Wadada Leo Smith: “Solo: Reflections and Meditations on Monk” (TUM Records)

Rui Eduardo Paes

No ano do centenário do nascimento de Thelonious Monk, aquele que bem poderá ser o mais conseguido e inesperado tributo ao pianista e compositor vem de um trompetista, com a particularidade de o dito, Wadada Leo Smith, o fazer com um solo absoluto. Um solo bem distinto de todos os que ao longo da sua carreira gravou, porque nele faz as contas de tudo o que deve ao histórico músico. “Solo: Reflections and Meditations on Monk” chega-nos com a indicação do próprio Wadada de que é Thelonious (e não Miles Davis, como habitualmente se referencia) a sua principal fonte de inspiração. Quatro temas de Monk, “Ruby My Dear”, “Reflections”, “Crepuscule on Nellie” e “’Round Midnight” surgem no alinhamento do CD (é mesmo a primeira vez que o ouvimos a interpretar “standards”), intervalados por peças escritas por Leo Smith com Monk – ou melhor, com determinados aspectos da escrita de Monk, ou da sua performatividade ao piano – como mote. Depois da série de edições grandiosas (e, segundo alguns, megalómanas) que assinou em anos recentes, este regresso ao mais essencialista dos formatos, o solo de trompete, já por si surpreenderia, mas a humildade com que o faz é notável.

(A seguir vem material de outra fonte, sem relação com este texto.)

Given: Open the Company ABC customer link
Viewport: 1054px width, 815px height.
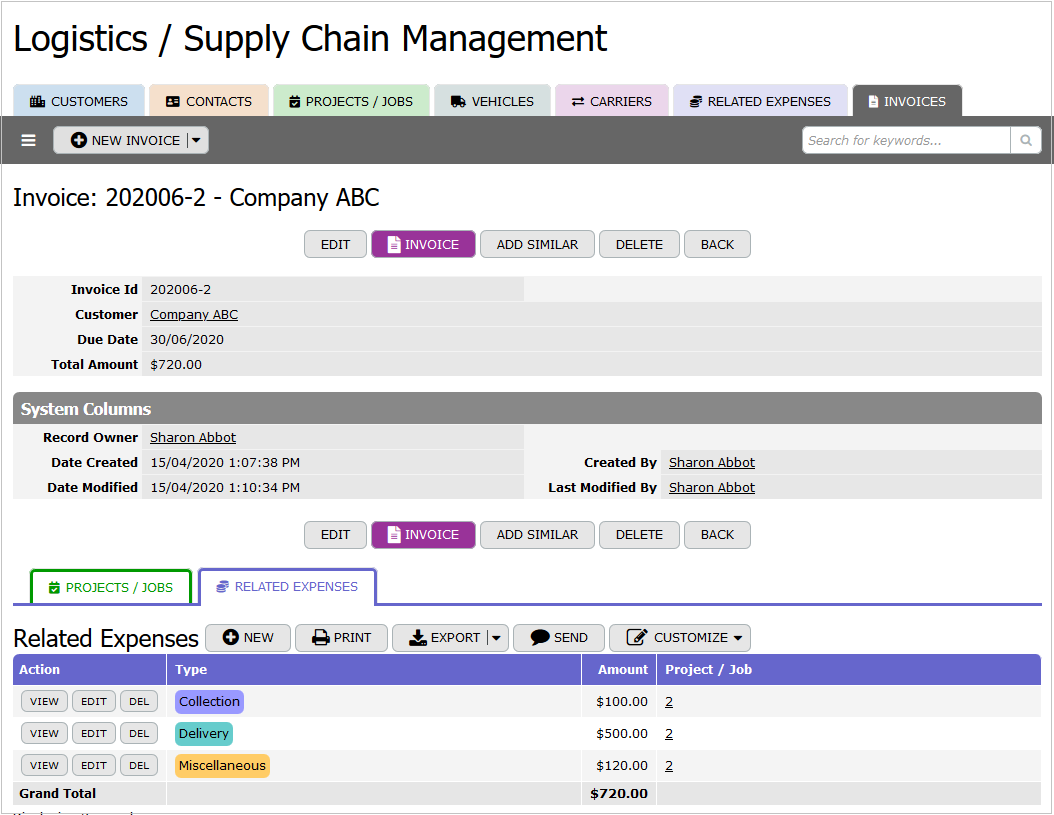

As melodias do homenageado são tocadas fielmente, com a sua personalidade a revelar-se, sim, nos desenvolvimentos, e de que maneira. A harmonia e a rítmica de base são respeitadas, assim como os típicos intervalos irregulares e as frases quebradas de Monk (que, de qualquer modo, já eram processuais em Leo Smith), mas a música é levada para desfechos que correspondem inteiramente ao visionarismo a que Wadada nos habituou. É como se vanguarda e tradição tivessem, finalmente, feito as pazes. Em “Monk and His Five Point Ring at the Five Spot Café” este passa para o trompete o que ouviu e viu de Monk num documentário, com o pianista a afastar-se e a voltar ao seu instrumento, assim estabelecendo muito físicos cortes de linearidade discursiva. Em “Monk and Bud Powell at Shea Stadium – A Mystery”, o trompetista põe-se a imaginar o que Thelonious e o seu grande rival fariam juntos numa improvável actuação no cenário de um estádio, como se fossem estrelas de rock. No par “Adagio: Monkishness – A Cinematic Vision of Monk Playing Solo” e “Adagio: Monk, the Composer in Sepia – A Second Vision” é, por sua vez, o Monk baladista que se revisita, com as estruturas a serem desaceleradas e providas de silêncios, uma tocada com surdina e a outra sem, com a diferença de timbres a marcar todas as demais. Simplesmente magnífico.